● TASK PROMPT:
The records appear below. Set down exactly each line from the one that contains "Image resolution: width=1080" through the last, both included.

● EXTRACTED RECORDS:
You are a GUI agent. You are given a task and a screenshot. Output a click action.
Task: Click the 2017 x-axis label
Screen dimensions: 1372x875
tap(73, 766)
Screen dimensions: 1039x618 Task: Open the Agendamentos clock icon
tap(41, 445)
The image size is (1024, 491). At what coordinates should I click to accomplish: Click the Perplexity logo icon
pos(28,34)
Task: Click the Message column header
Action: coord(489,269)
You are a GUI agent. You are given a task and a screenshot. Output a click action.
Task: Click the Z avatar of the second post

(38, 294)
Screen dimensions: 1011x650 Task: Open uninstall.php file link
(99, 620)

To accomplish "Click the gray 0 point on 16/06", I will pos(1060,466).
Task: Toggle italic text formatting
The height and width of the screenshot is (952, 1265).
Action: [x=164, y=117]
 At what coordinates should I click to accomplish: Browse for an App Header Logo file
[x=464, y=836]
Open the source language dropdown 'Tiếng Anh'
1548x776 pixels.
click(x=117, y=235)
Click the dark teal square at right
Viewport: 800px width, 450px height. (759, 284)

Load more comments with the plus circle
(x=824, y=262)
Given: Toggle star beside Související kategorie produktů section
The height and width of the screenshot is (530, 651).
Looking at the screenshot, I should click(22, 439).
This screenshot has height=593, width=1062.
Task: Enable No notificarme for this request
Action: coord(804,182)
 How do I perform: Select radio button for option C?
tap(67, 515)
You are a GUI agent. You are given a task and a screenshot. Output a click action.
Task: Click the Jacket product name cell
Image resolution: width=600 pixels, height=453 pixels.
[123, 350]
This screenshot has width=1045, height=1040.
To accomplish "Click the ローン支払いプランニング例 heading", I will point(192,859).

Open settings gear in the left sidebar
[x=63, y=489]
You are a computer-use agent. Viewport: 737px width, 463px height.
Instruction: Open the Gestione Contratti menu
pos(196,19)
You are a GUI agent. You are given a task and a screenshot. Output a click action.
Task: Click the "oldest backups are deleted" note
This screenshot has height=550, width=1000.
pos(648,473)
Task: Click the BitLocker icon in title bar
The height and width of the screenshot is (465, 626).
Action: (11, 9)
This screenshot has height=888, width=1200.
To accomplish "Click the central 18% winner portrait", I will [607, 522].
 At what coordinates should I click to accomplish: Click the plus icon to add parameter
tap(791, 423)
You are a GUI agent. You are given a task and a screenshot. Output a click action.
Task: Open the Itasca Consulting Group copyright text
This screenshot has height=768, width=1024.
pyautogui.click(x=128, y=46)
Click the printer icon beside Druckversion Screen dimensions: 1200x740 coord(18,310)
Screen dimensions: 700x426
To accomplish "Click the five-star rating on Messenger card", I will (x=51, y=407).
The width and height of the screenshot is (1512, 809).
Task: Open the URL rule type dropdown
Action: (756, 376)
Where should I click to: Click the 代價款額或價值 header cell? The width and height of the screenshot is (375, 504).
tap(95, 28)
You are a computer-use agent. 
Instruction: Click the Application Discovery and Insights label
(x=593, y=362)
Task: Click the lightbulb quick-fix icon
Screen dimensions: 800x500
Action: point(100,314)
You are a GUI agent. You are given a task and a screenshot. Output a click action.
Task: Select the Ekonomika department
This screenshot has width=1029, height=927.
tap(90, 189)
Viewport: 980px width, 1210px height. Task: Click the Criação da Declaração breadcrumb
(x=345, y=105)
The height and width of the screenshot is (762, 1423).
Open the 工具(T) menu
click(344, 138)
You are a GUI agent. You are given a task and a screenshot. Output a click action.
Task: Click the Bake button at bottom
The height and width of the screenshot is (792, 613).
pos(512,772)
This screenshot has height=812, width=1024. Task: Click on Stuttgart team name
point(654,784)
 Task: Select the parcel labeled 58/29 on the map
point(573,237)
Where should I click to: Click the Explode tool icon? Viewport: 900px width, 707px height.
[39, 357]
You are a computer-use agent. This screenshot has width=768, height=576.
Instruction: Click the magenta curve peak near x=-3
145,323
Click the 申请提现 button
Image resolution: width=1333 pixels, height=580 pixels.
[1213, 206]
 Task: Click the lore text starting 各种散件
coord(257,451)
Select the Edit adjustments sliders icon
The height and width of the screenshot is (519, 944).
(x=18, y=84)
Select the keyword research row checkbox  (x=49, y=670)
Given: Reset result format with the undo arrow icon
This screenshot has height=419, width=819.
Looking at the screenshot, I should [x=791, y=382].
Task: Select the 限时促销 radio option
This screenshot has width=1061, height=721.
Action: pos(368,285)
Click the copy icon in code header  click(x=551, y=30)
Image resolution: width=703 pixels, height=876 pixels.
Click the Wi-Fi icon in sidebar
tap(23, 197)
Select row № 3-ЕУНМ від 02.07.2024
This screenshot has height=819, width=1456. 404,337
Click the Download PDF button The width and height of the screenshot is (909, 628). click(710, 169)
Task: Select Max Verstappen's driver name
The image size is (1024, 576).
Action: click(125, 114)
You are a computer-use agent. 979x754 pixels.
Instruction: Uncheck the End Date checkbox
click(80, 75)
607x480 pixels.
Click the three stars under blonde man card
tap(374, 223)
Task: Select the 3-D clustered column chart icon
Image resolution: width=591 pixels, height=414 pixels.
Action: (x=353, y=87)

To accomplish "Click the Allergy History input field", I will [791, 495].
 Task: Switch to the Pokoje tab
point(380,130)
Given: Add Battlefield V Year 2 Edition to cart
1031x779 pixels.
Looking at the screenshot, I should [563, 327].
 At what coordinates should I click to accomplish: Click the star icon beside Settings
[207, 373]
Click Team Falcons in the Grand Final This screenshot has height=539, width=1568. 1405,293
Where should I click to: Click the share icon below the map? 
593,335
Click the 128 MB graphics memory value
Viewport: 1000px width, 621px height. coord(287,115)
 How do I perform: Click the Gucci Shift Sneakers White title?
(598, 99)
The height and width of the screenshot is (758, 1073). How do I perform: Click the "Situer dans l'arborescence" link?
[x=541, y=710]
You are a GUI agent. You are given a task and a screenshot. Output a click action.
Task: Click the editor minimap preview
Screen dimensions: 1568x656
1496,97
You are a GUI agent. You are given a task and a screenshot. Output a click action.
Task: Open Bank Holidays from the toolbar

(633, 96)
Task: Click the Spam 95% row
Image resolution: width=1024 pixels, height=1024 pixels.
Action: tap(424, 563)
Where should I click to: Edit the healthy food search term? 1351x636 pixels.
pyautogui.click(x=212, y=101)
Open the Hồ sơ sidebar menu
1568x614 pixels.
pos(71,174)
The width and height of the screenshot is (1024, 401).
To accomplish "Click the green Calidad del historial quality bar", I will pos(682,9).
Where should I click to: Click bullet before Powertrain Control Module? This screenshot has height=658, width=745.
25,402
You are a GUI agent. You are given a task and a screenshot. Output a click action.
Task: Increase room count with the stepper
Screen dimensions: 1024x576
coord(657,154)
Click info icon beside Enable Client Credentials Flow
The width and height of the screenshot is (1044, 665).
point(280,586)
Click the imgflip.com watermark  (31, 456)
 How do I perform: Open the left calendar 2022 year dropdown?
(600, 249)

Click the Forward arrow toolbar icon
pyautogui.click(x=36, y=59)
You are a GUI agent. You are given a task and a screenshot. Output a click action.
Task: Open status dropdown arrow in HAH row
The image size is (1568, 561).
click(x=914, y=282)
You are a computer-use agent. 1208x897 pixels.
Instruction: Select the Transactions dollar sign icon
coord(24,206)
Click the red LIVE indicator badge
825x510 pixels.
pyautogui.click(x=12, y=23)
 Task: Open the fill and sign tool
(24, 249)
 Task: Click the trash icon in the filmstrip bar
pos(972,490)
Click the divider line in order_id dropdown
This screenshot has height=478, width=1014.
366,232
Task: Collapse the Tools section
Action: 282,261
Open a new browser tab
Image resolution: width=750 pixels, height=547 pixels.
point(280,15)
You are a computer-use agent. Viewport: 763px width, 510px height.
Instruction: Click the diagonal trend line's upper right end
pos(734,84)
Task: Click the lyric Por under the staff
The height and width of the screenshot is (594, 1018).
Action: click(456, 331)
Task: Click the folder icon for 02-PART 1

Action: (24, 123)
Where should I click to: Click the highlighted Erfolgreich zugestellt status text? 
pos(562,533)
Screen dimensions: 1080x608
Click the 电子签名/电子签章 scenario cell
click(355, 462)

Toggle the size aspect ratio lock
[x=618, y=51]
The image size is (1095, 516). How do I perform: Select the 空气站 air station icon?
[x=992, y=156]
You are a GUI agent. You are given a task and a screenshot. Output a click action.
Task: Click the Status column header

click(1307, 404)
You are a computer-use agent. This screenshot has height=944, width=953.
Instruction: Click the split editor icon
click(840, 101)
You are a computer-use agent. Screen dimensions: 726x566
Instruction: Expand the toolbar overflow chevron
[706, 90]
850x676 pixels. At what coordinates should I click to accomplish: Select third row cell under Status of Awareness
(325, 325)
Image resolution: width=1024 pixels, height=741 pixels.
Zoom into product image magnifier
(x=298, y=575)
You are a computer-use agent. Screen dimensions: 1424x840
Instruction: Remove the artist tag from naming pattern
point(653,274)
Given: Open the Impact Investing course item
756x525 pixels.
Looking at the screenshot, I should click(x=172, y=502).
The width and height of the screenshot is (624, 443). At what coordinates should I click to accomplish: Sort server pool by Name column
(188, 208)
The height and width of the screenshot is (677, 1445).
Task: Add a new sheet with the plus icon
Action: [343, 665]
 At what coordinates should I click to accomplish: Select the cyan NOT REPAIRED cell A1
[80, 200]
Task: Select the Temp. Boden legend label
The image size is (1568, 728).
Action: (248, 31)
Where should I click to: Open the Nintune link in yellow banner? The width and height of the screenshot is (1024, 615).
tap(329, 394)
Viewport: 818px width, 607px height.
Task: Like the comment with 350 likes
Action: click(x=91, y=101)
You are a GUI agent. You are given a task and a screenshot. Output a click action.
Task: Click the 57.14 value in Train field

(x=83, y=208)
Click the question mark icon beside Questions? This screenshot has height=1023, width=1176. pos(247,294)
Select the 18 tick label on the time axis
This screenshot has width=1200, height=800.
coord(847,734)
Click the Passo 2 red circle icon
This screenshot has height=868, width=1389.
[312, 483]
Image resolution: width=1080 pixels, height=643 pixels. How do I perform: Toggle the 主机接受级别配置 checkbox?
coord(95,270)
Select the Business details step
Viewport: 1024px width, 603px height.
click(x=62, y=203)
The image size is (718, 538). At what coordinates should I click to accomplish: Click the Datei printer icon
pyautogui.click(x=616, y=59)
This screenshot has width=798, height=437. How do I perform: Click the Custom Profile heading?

● EXERCISE SOLUTION:
Image resolution: width=1080 pixels, height=643 pixels. How do I perform: Toggle the 主机接受级别配置 checkbox?
coord(95,270)
Select the Business details step
Viewport: 1024px width, 603px height.
click(x=62, y=203)
The image size is (718, 538). At what coordinates should I click to accomplish: Click the Datei printer icon
pyautogui.click(x=616, y=59)
This screenshot has width=798, height=437. How do I perform: Click the Custom Profile heading?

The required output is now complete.